— А любовь выжила? Надежда осталась?
— Надежда? Надежда, Паша, умирает последней. А ты должен позаботиться о том, чтобы она вовсе не испустила дух. И чтобы любовь тоже сохранилась.
— Я постараюсь, — кивнул Пафнутьев.
— Это хорошо. Усердие в подчиненных мне всегда нравилось. Все ты, Паша, шутишь, ерничаешь, придуриваешься.
— Каждый спасается по-своему.
— Да? — удивился Гордюшин. — А что, мысль неплохая. Но есть, Паша, вещи, которыми не шутят. Командировка тебе светит.
— В Париж?
— Ха! А знаешь, ты ведь в десятку попал.
— Есть вещи, которыми не шутят, Николай Иванович.
— А я и не собираюсь с тобой шутки шутить. Мне есть с кем шутки шутить, — с легкой обидой произнес Гордюшин.
— Красивая?
— Кто?
— Ну эта... С которой вы шутки шутите.
— А вот с ней, Паша, я шуток себе не позволяю. Знаешь почему? Потому что есть вещи, которыми не шутят. С ней у меня все очень серьезно.
— И до развода может дойти?
— К тому идет, к тому идет. — Прокурор горестно покачал головой. — Ладно, разберемся... А что касается Парижа, будет и Париж, все будет. А пока в Москву тебе, Паша, надо ехать. Тесно тебе здесь, развернуться негде. В Генеральной прокуратуре ждут тебя не дождутся.
— За что, Николай Иванович? Я вроде как бы того... Вел себя пристойно, взятки только в исключительных случаях, да и то по необходимости...
— Остановись, Паша... У тебя скоро будет хорошая возможность потрепаться на все эти темы. Слушай сюда... Позвонили из Генеральной, спросили... Нет ли, говорят, у вас хорошего следователя... Такой чтоб весь из себя талантливый был, способный, бескорыстный... После таких слов я сразу о тебе и подумал. Особенно взятками интересовались.

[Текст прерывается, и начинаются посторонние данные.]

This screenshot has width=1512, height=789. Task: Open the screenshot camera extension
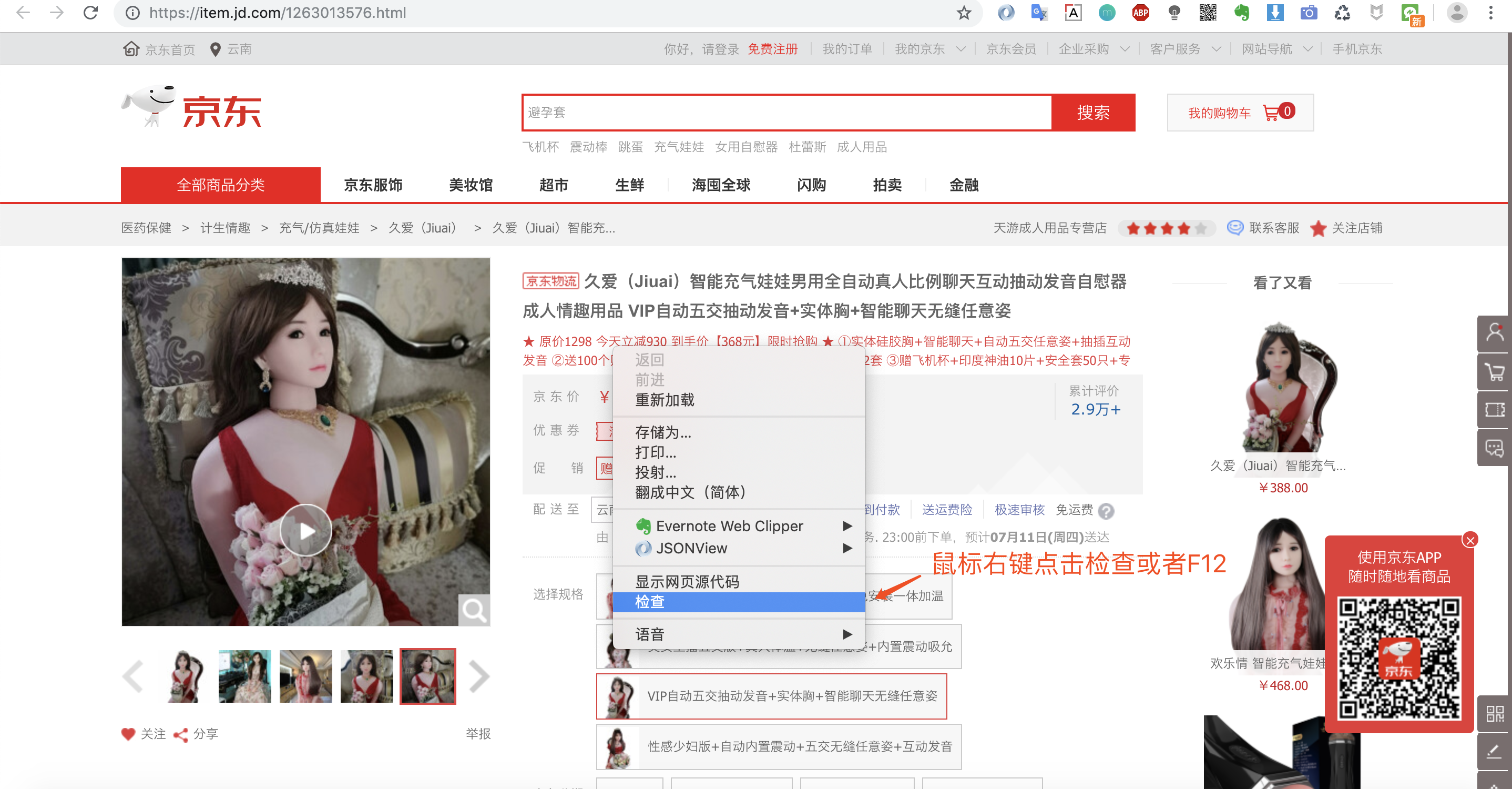coord(1309,13)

— В каком смысле? — Пафнутьев невольно осел в кресле.
— В смысле иммунитета. Чтоб, говорят, алчностью не страдал. Алчных у них своих хватает, многовато алчных людей развелось в нашей с тобой столице. И все талантливые, способные.

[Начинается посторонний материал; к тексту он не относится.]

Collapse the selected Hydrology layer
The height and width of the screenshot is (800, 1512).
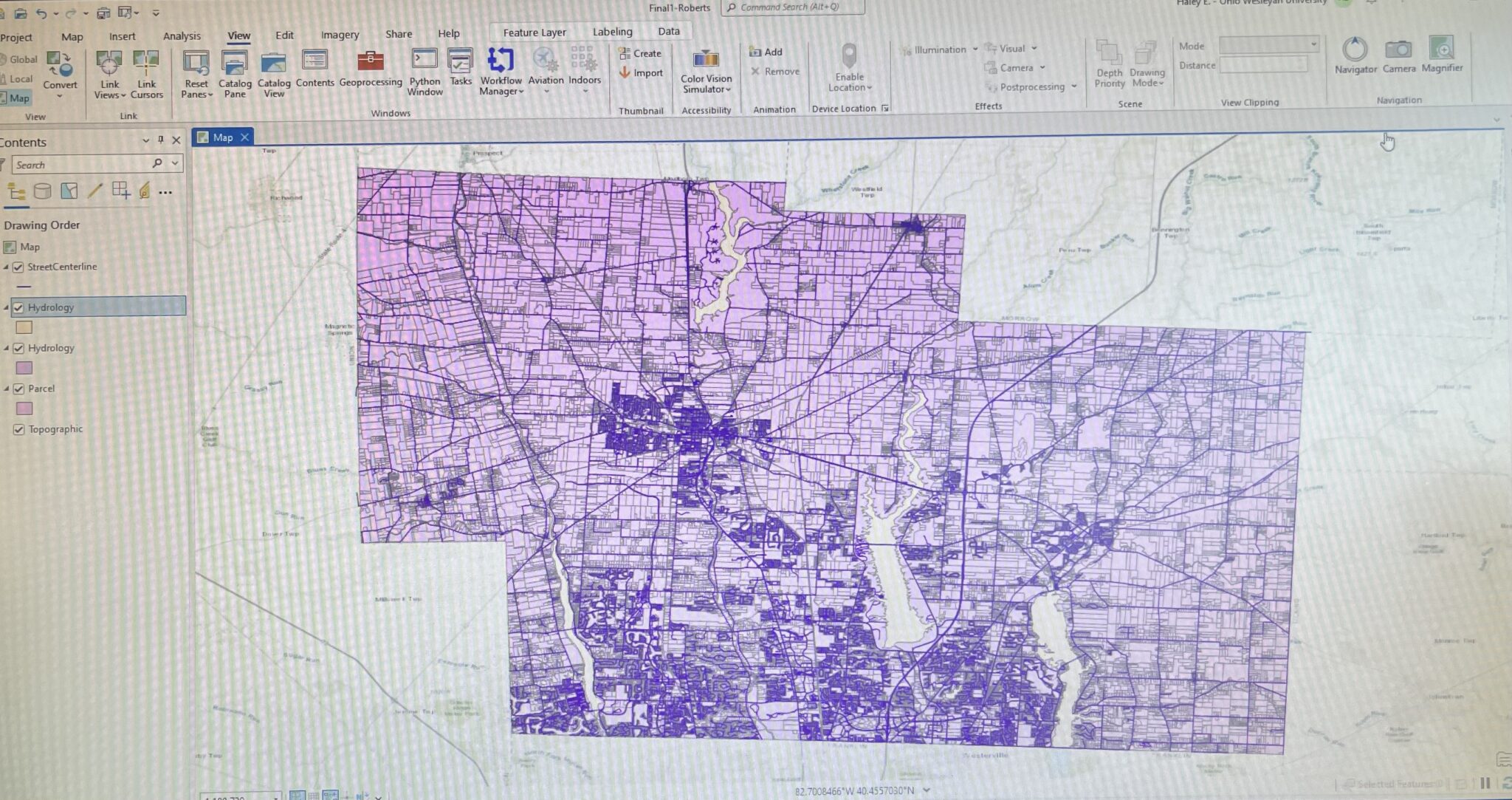(8, 307)
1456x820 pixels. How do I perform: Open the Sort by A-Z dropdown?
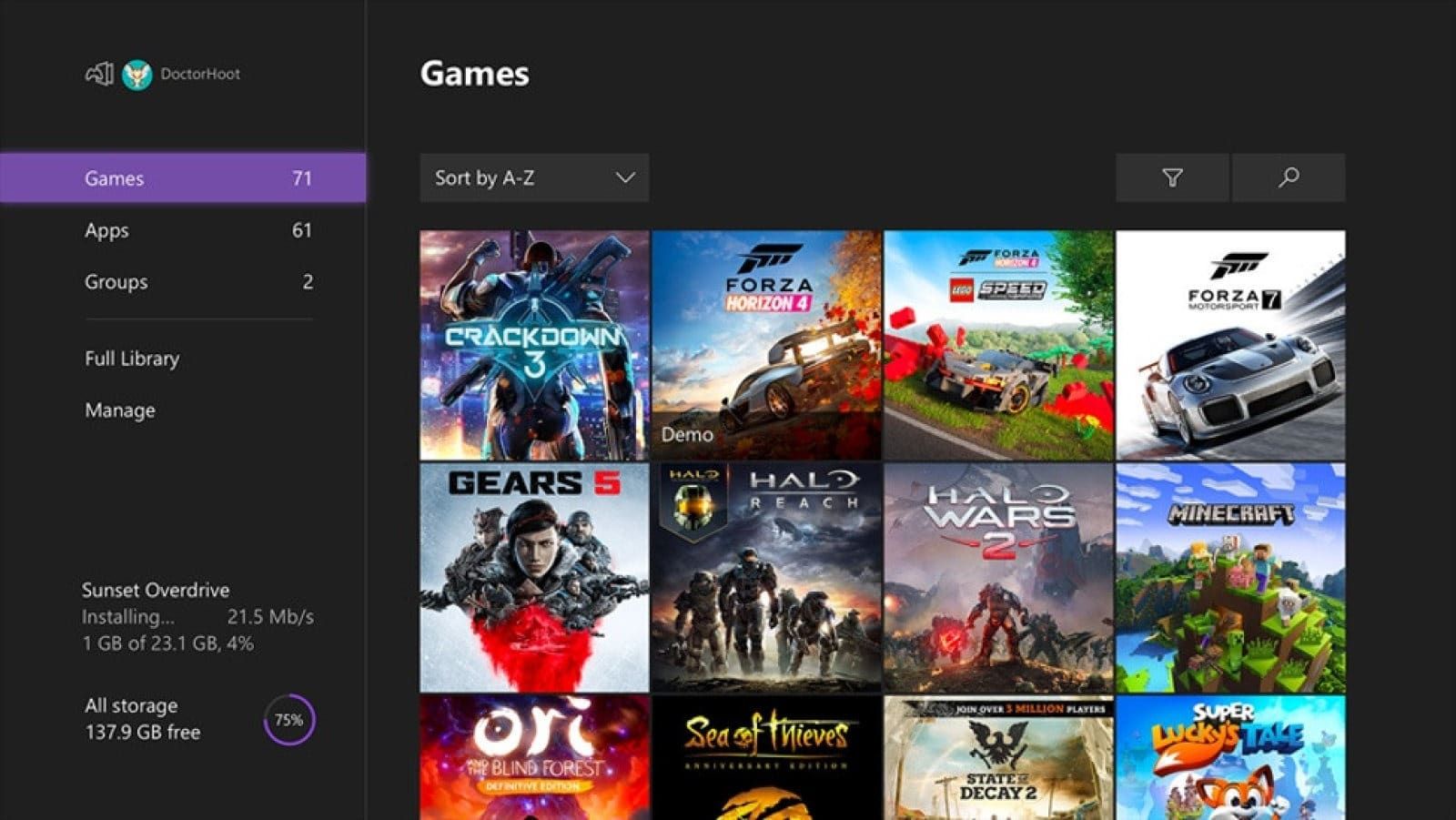point(532,177)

— Значит, придурок им нужен?
— Можно и так сказать. Взяток тебе там будут совать... Тыщами, а может, и миллионами.
— В долларах?
— Конечно.
— Я согласен. И с вами поделюсь, Николай Иванович. Вам ведь расходы предстоят.
— Какие?
— Квартиру жене оставите, новое хозяйство заводить надо. Ведь вы ко всему серьезно относитесь.
— Они поставили одно условие, — невозмутимо продолжал Гордюшин. — Я должен записать этот наш разговор с тобой, Паша, и передать им. Чтобы они знали, с кем будут иметь дело.
— Ну вот видите, Николай Иванович, как все хорошо получается. Я могу идти? — Пафнутьев поднялся.
— Сядь, Паша. Значит, так... Ты сейчас выйдешь из кабинета и снова зайдешь ко мне. И мы с тобой этот разговор повторим. Только без взяток, любовниц, разрушенных семей и прочей ерунды. Серьезно, ответственно, с пониманием важности предстоящей работы.
— Тогда уж они точно пошлют меня подальше.
— А это уже их дело, — жестко сказал Гордюшин. — Как я понимаю, суть в следующем... У них там, в Москве, нет человека, которому могли бы довериться. На службе у этих новых богатеев не только газеты, журналы, телевизионные каналы, не только милицейские полковники и генералы... Да и оборотни, как их нынче называют, тоже не при одних лишь милицейских погонах, их достаточно и в прокурорских мундирах... Думаешь, самое страшное то, что мы продали нефть, газ, заводы? Нет, Паша, есть нечто пострашнее... Людей продали. Дали им право, законное, нравственное право продаваться.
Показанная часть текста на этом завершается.